As anxiety-inducing as taking out hefty loans each year is, I often remind myself of my why. I think of my father, who woke up as a child on Christmas to “I owe you’s” under the Christmas tree. He, along with my mother, worked every day since turning 13 to save enough money to go to college and eventually provide for three children. I am honored to have inherited my dad’s blue eyes, my mom’s laugh, and both of their work ethics combined. I am reminded of my why when I think of the children I held, fed, and administered medicine to in Bolivia and how they inspired me to gravitate toward pursuing a career in pediatrics. I realize how each patient, EKG, and lab workup I see is someone who may be healthy or very sick, who is giving me the precious gift of learning. I remind myself how a career in medicine is a long-term investment financially but, more importantly, an investment in myself and in my future patients.

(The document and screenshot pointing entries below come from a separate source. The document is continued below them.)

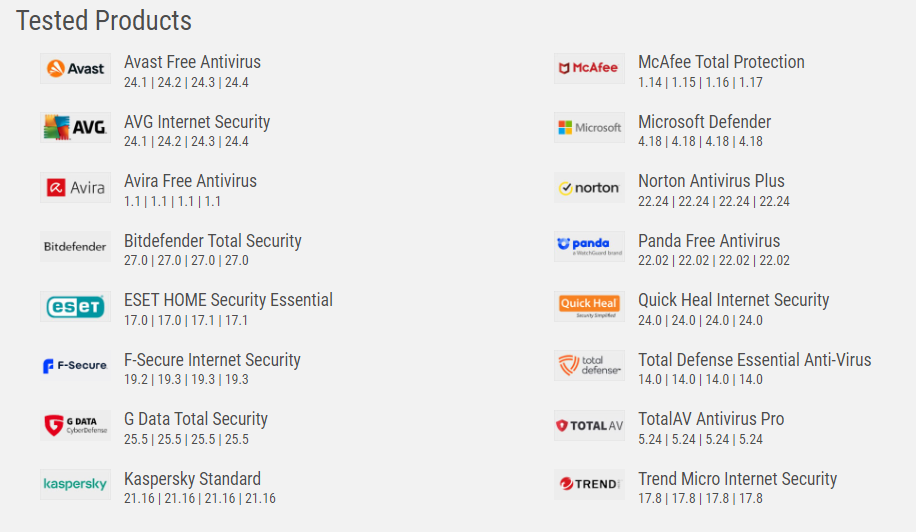
Task: Open the Avira logo thumbnail
Action: pos(75,187)
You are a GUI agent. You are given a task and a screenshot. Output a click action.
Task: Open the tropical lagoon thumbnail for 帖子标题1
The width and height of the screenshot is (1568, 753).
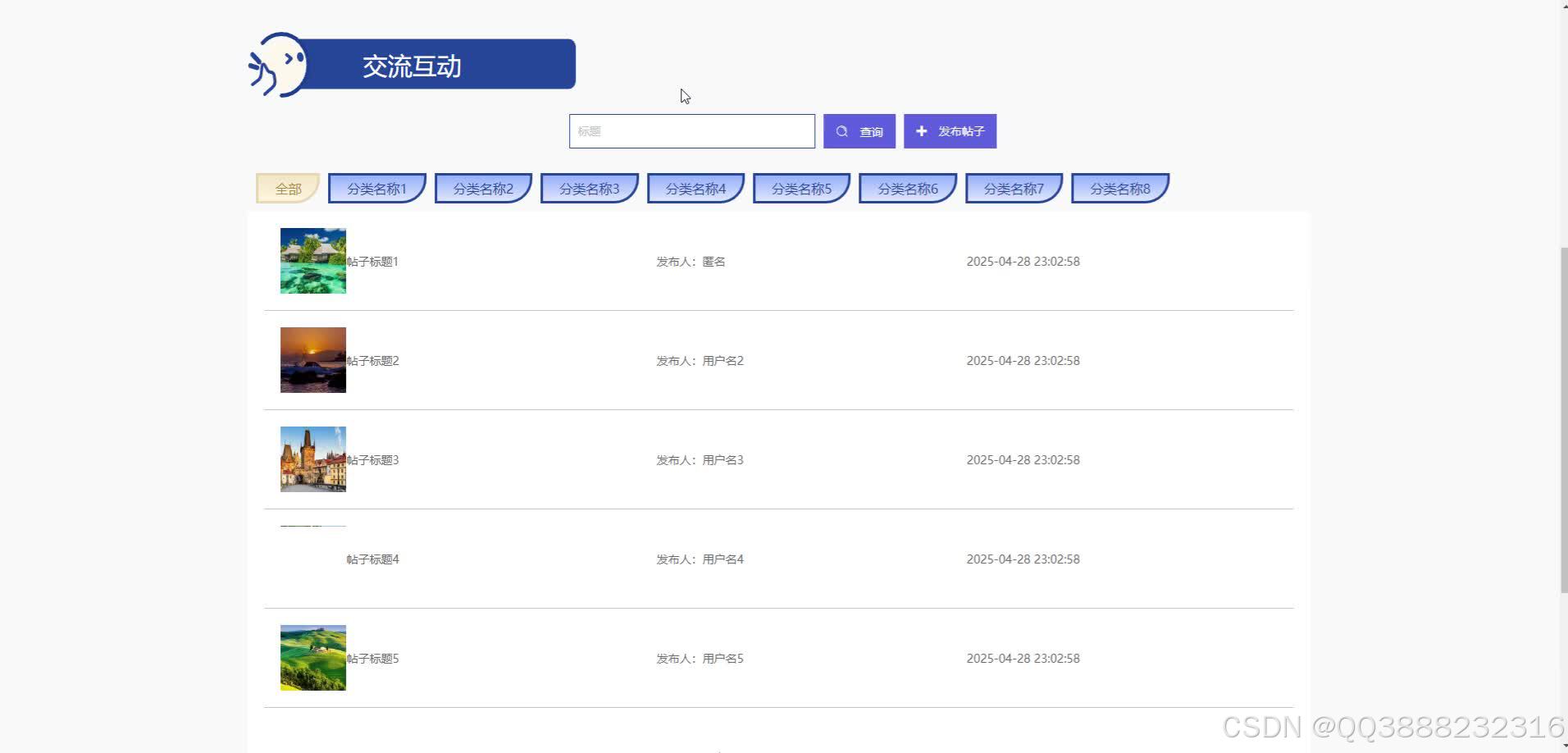(x=313, y=261)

As Nelson Mandela said, “There is no passion to be found playing small, in settling for a life that is less than the one you are capable of living.” I aspire to live a big and meaningful life in which I take positive risks and approach challenges with grit and the confidence that I will overcome them. I practice the lessons of sacrifice, goal-oriented mindsets, and appreciating the invaluable parts of life that saving money taught me at a young age now as I study to save lives.

Going into the field of medicine is not a career choice; it is a life choice. It is a choice of lifelong learning, advocating for patients, and helping individuals live to their fullest potential. That, to me, is priceless.